**PROBLEM DETAILS**. Please copy the lines of the records starting at the line with "Given: Open the 行政处罚信息 tab" and ending after the line with "Looking at the", and leave the pictures out.

----- STORED ROWS -----

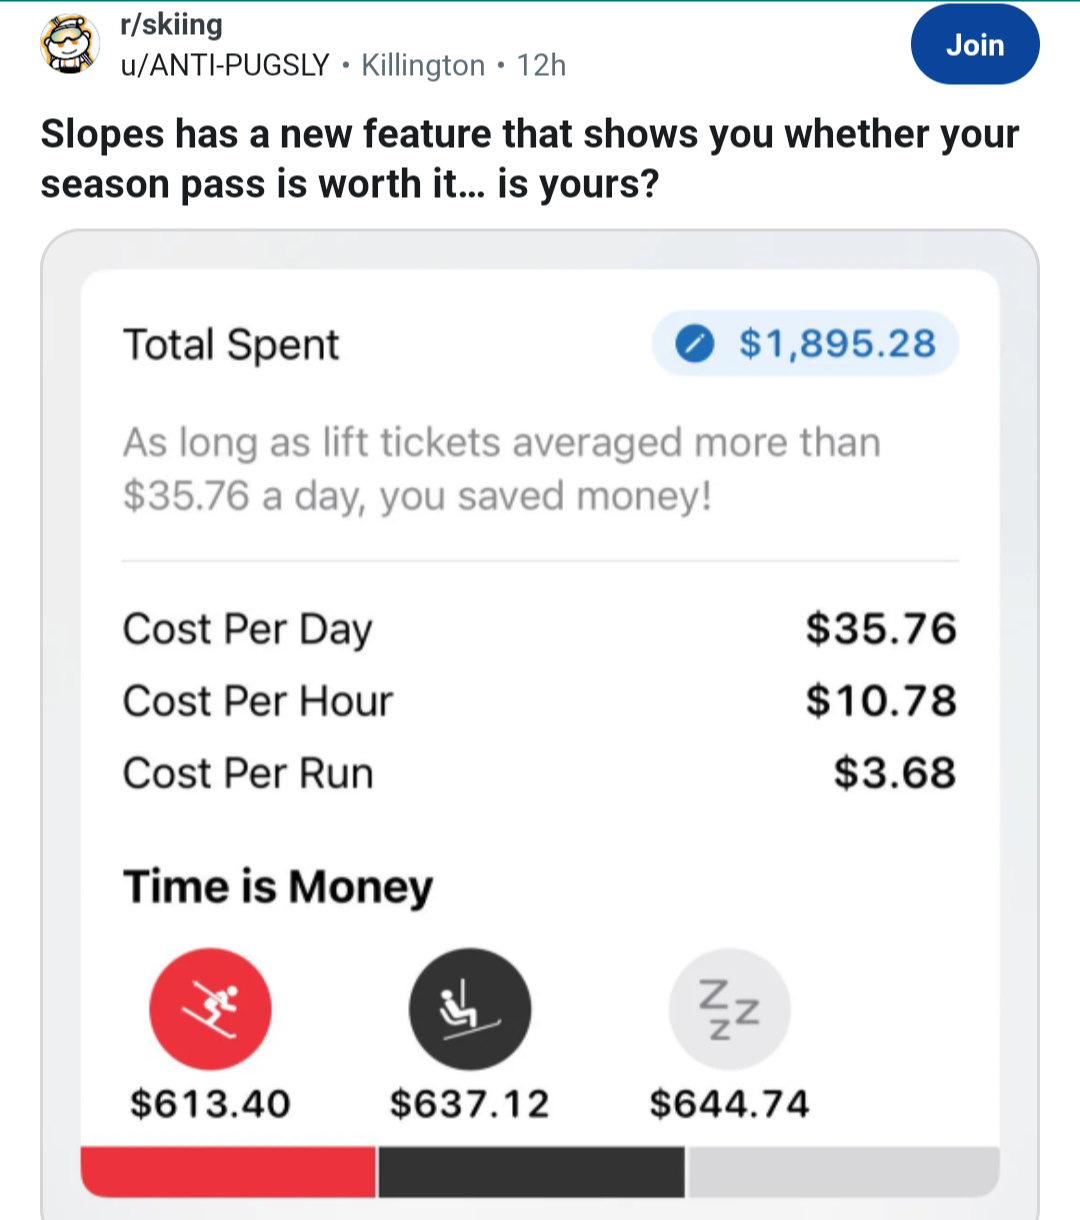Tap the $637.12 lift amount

-----
----- STORED ROWS -----

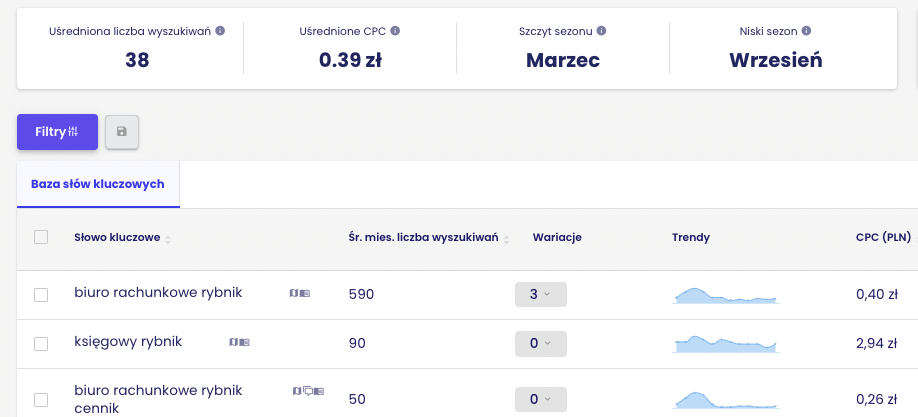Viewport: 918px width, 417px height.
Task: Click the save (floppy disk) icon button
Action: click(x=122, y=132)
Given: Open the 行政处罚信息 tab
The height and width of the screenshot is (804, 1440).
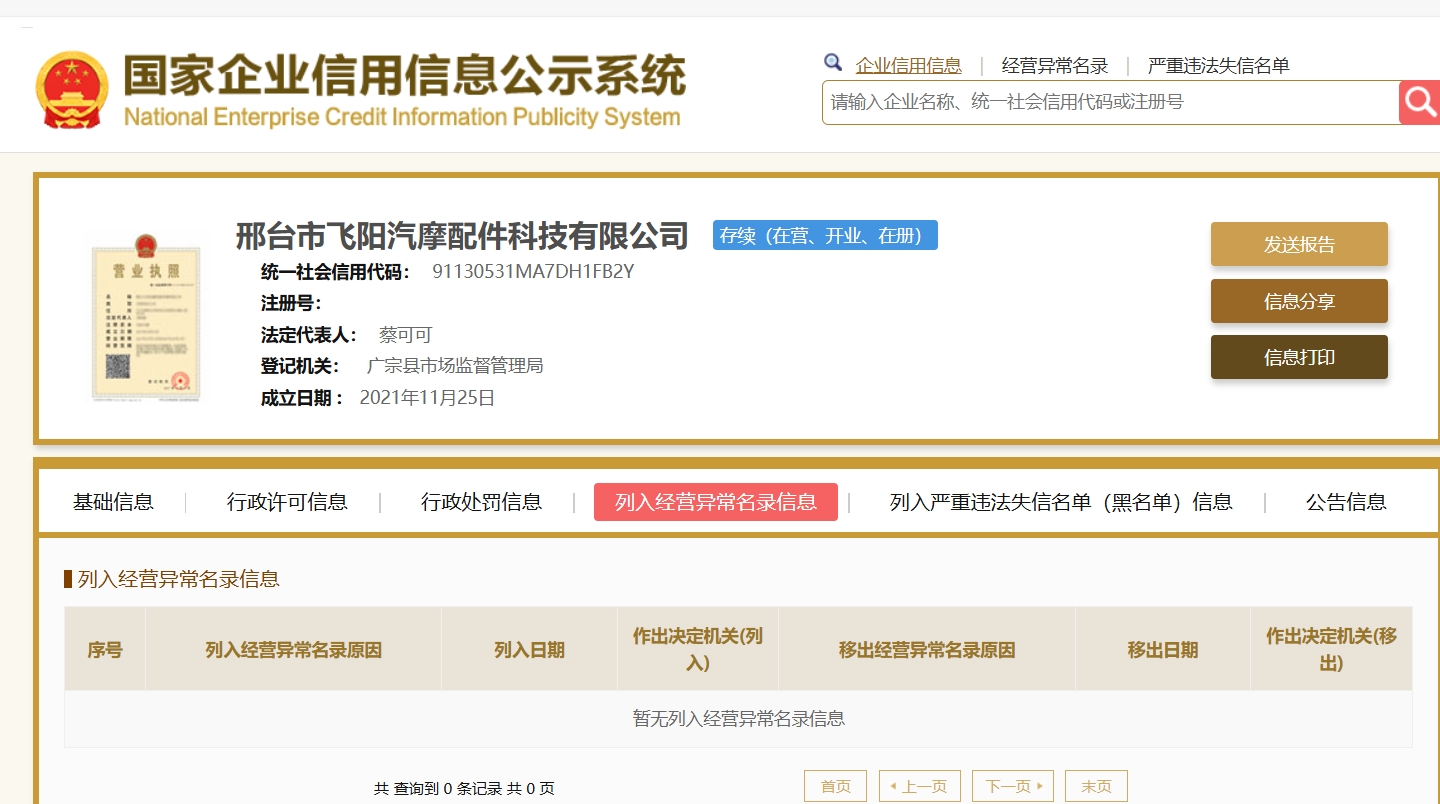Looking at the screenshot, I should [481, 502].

-----

**RESPONSE TO THIS EXERCISE**.
Given: Open the 行政处罚信息 tab
The height and width of the screenshot is (804, 1440).
Looking at the screenshot, I should [481, 502].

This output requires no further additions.